Nel corso di un luglio arroventato da Caronte, abbiamo letto una notizia gelida (si fa per dire) come i personaggi mitologici ai quali l’articolo di stampa fa riferimento.
Alcuni archeologi polacchi hanno rinvenuto un gruppo di tombe di «vampiri»: sette scheletri con il cranio in mezzo alle gambe! I resti indicano un’esecuzione rituale che nella tradizione popolare veniva riservata ai bevitori di sangue.
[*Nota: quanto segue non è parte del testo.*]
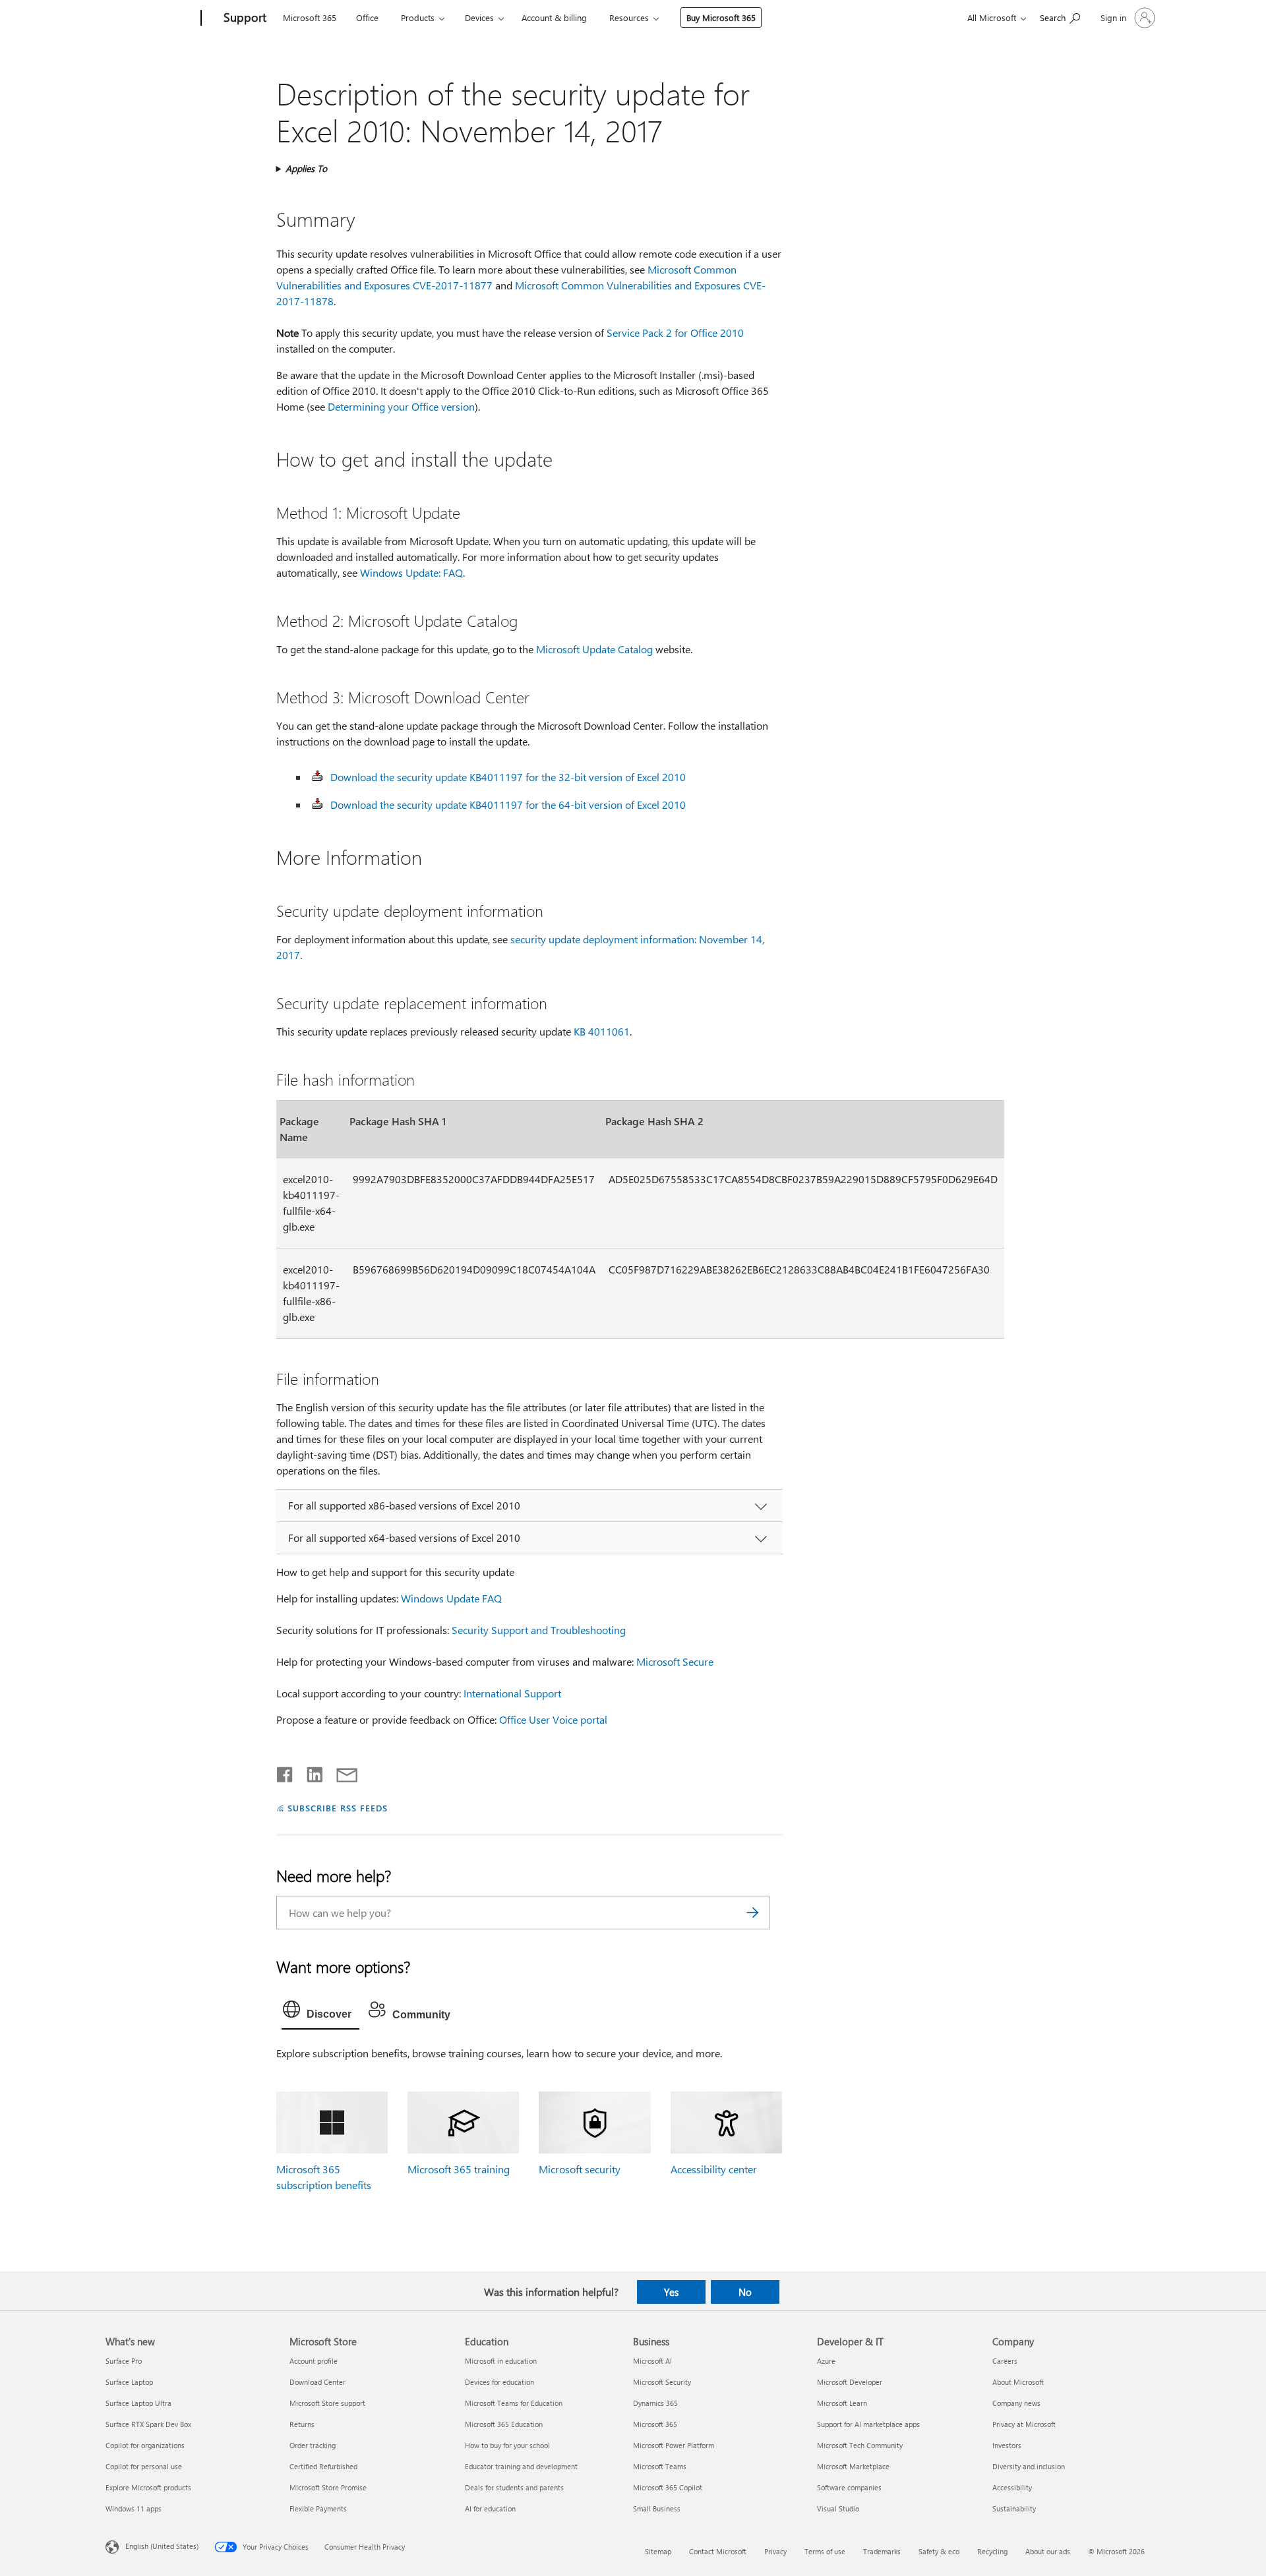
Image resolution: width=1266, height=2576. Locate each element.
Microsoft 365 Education (504, 2424)
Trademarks (882, 2551)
La scoperta è l’ennesima conferma delle feroci superstizioni che hanno funestato la storia dell’umanità. Al pari delle persecuzioni riservate alle donne che venivano accusate di stregoneria, nei secoli passati la sorte di chi era sospettato di vampirismo era spesso terribile: in alcuni casi le persone venivano decapitate; in altri venivano appese alla forca fino a quando la testa non si staccava dal corpo grazie al processo di decomposizione. In ogni caso, i cadaveri dei presunti vampiri venivano sepolti con il cranio tra le gambe, nella credenza che così il vampiro, al suo risveglio, non potesse ritrovare la propria testa...
Questa pratica era piuttosto comune nei Paesi slavi, in particolare nei decenni che seguirono la conversione al Cristianesimo. E la definizione di vampiro fino al Medioevo era molto più ampia di quella che oggi permane nel nostro immaginario: anche coloro che manifestavano di essere ancora legati a riti pagani (perché ad esempio lasciavano cibo sulla tomba dei loro cari) potevano essere accusati di vampirismo!
Come non collegare questo rinvenimento al “Dracula” di Bram Stoker?
Le caratteristiche attribuite ai vampiri sono la fotosensibilità, la sporgenza dei canini e il pallore. Stoker scrisse il suo romanzo nel 1897 mentre – almeno così recita la leggenda - studiava una rara malattia del sangue: la porfiria eritropoietica congenita. Le persone affette da questa patologia possono presentare sintomi tipo la sensibilità ai raggi ultravioletti, canini sviluppati in conseguenza di un difetto enzimatico, pallore legato all’anemia. Si riteneva inoltre che la porfiria ledesse il sistema nervoso, creando stati confusionali e addirittura un coma profondo che in passato poteva essere confuso con la morte (per connessione d’argomento segnaliamo il racconto di Poe intitolato “La sepoltura prematura”). Sembra che Stoker si ispirò a questi casi clinici e li drammatizzò dando vita alla sua opera.
Noi però, di fronte agli orrori compiuti dall’ignoranza dell’uomo, abbiamo voglia di sdrammatizzare: e allora vi rimandiamo a un antecedente e a un erede letterario del Conte Dracula: “Carmilla” di Sheridan le Fanu e “Dracula in love” di Karen Essex.